Thoughts on William Gibson’s Pattern Recognition


If you couldn’t tell, I’ve been trying hard to get a post out every Wednesday. I also haven’t done any book reviews in a long, long time. This is because I’ve been trying to keep everything organized on goodreads, so when I finish a book I write a quick review and give it a rating there.

This week I drew a blank for a post. I recently finished William Gibson’s Pattern Recognition, so it seemed fitting to say a few words about it here. To set the stage, here’s a quick plot synopsis. A girl named Cayce has the skill to identify logos that will succeed in advertising.

You should think of this as a speculative fiction thing and not an intuition she has developed through years of practice. For instance, her parents discovered it when she was a child and had a violent nauseous reaction to some particularly bad logos. Now she consults with firms as a freelancer. She has the ability to “recognize patterns” in culture.

Anyway, a mysterious collection of short video clips keeps getting found on the internet and a cult following happens. No one knows where they came from, how people are finding them, or who is making them. A key point is that they are universally appealing and moving works of art.

These video clips lead us to one of the major themes of the book. If we abstract the video clips, this gives us the major thematic questions: In a digital age, bombarded by information, how can we know who is creating what we see/read? Is it part of a larger set of data and being selectively skewed to bias us? How do we know where to go to get “real” information?

Cayce is approached by an ad agency to investigate who is producing the video footage. This adds to those earlier questions, because where some people see untarnished art, other people see an opportunity to skew and manipulate using it. If that ad agency succeeds, can we ever tell? I think this is an important and difficult question for our time (and note that he published the book in 2003 before internet tailored advertising was “a thing”).

Overall, I found the premise of Cayce’s skill and the spot on cultural commentary to be the high point of the book. It kept me interested and brought to the forefront of my thoughts important questions. Let’s move on to the points I didn’t like as much.

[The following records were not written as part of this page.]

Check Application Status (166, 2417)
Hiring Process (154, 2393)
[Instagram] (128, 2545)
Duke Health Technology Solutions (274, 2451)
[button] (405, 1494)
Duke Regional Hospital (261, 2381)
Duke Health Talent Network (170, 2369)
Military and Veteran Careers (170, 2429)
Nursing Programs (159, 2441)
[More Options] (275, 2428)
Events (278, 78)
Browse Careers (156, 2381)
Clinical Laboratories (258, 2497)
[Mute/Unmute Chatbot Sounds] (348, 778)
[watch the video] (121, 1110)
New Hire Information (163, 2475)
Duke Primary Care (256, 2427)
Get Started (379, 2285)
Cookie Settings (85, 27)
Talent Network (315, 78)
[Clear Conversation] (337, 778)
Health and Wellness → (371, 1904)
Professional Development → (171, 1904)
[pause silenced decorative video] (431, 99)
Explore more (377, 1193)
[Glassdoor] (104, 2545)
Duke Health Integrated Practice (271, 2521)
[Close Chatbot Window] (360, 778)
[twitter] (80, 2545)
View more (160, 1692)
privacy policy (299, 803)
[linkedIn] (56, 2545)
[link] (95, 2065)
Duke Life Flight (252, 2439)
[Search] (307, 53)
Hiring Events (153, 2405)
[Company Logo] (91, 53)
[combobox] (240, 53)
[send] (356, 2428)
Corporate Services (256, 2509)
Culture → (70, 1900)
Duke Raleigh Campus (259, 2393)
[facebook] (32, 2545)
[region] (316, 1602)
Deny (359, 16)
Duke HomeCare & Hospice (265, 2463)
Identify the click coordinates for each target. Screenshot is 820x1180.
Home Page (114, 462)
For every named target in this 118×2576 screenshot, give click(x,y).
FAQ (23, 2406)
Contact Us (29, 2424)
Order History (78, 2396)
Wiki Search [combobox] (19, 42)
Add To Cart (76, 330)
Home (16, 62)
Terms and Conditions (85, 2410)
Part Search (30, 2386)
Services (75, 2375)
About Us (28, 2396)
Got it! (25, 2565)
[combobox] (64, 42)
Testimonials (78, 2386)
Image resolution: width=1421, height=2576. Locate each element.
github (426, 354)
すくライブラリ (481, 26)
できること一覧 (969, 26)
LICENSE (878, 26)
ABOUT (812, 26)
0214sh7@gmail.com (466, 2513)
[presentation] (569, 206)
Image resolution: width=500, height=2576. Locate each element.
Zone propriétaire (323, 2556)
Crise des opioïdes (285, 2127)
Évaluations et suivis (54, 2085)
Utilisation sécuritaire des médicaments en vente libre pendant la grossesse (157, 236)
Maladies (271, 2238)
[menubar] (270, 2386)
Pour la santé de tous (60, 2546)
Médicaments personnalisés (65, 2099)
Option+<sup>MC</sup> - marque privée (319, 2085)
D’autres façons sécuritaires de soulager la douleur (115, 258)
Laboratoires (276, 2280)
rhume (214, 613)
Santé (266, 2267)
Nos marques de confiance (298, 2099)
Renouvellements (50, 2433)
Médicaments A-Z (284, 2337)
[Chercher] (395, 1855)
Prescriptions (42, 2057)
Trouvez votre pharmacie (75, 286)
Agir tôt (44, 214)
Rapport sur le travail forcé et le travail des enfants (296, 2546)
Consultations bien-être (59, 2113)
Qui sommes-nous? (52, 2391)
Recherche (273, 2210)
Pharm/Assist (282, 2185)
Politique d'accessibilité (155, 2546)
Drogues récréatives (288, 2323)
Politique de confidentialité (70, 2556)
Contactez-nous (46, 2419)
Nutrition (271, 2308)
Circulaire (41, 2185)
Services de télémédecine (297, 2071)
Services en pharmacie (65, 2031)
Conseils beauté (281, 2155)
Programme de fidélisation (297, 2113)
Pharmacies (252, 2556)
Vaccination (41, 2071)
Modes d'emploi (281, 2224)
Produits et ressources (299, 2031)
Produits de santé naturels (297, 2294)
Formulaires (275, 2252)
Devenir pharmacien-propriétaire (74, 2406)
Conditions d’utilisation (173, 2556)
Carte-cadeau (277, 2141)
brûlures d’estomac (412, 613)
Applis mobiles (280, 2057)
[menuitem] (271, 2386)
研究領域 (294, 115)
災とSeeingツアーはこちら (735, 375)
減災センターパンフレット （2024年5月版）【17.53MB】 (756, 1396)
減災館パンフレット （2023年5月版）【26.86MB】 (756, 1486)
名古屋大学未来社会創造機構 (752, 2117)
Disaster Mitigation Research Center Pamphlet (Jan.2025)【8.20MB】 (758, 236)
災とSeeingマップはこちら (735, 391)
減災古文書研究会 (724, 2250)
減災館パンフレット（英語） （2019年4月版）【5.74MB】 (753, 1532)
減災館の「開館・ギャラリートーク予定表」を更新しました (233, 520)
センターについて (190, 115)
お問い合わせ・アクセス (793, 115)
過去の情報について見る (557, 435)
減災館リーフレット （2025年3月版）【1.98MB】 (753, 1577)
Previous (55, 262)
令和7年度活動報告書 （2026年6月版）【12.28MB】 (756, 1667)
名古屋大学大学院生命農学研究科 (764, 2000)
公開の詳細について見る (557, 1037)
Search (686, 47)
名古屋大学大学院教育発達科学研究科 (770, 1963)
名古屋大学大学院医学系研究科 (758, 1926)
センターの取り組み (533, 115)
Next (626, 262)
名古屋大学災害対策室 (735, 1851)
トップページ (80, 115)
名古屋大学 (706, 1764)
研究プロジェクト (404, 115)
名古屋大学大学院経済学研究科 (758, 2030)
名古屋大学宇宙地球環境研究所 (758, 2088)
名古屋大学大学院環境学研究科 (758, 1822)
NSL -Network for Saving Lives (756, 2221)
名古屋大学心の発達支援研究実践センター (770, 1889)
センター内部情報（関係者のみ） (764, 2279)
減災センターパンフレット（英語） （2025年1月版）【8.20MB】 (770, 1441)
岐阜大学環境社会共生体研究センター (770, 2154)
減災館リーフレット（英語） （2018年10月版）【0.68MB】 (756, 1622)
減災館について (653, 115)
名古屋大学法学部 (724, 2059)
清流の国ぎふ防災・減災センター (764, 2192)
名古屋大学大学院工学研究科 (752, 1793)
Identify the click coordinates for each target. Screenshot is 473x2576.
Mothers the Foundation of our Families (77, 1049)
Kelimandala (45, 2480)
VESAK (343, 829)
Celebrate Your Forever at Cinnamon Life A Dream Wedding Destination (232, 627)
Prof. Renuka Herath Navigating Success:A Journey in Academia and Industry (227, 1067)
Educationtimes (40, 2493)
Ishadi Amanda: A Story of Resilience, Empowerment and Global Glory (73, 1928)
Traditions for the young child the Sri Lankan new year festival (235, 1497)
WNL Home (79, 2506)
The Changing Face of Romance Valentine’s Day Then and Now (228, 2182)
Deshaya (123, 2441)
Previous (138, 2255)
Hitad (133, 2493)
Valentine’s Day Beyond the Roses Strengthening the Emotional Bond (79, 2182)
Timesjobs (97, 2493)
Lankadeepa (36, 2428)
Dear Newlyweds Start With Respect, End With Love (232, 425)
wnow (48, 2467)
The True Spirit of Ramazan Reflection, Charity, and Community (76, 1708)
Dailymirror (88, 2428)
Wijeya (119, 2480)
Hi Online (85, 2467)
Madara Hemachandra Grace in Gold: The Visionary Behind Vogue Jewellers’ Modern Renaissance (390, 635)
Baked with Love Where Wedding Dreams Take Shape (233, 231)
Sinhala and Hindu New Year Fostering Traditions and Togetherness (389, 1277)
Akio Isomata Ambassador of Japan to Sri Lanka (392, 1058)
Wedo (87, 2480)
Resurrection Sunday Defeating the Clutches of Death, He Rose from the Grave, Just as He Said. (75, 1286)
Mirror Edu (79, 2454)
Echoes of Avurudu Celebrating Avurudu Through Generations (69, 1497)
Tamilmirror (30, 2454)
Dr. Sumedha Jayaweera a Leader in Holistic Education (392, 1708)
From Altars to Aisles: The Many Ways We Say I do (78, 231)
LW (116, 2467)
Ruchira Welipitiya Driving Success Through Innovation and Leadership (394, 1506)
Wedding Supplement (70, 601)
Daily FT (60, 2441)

At first, I found the style of the book to be clever, fast-paced, and ultra-modern. Gibson uses the present tense, and he “evolves” the language to drop the subject of the sentence when understood. This fun style didn’t stay fun for long. It turned choppy and grating. I assume the intent was to create a sense of fast-paced, forward motion, but in the long run it did the opposite.

Somewhere along the way, the plot turned to a huge Pynchonesque ultra-conspiracy as Cayce uncovered more and more information. I’ll admit that it plays in with the theme that we never know who is controlling our media, but overall it wasn’t convincing.

It works in Pynchon, because his style is so complex and intense that it plays into the mindset of uncovering the conspiracy. As I pointed out already, Gibson’s style is the opposite. It is simplistic to the point of creating sentence fragments.

By the end of the book, I had to will myself to read it. The style plus the conspiracy plot points made it a slog. Overall, I enjoyed it and gave it a 4/5 on goodreads. It is inventive and original and raises lots of important questions. But I have to recommend it with reservation (I’ll probably do a top 5 books I read this year with my real recommendations).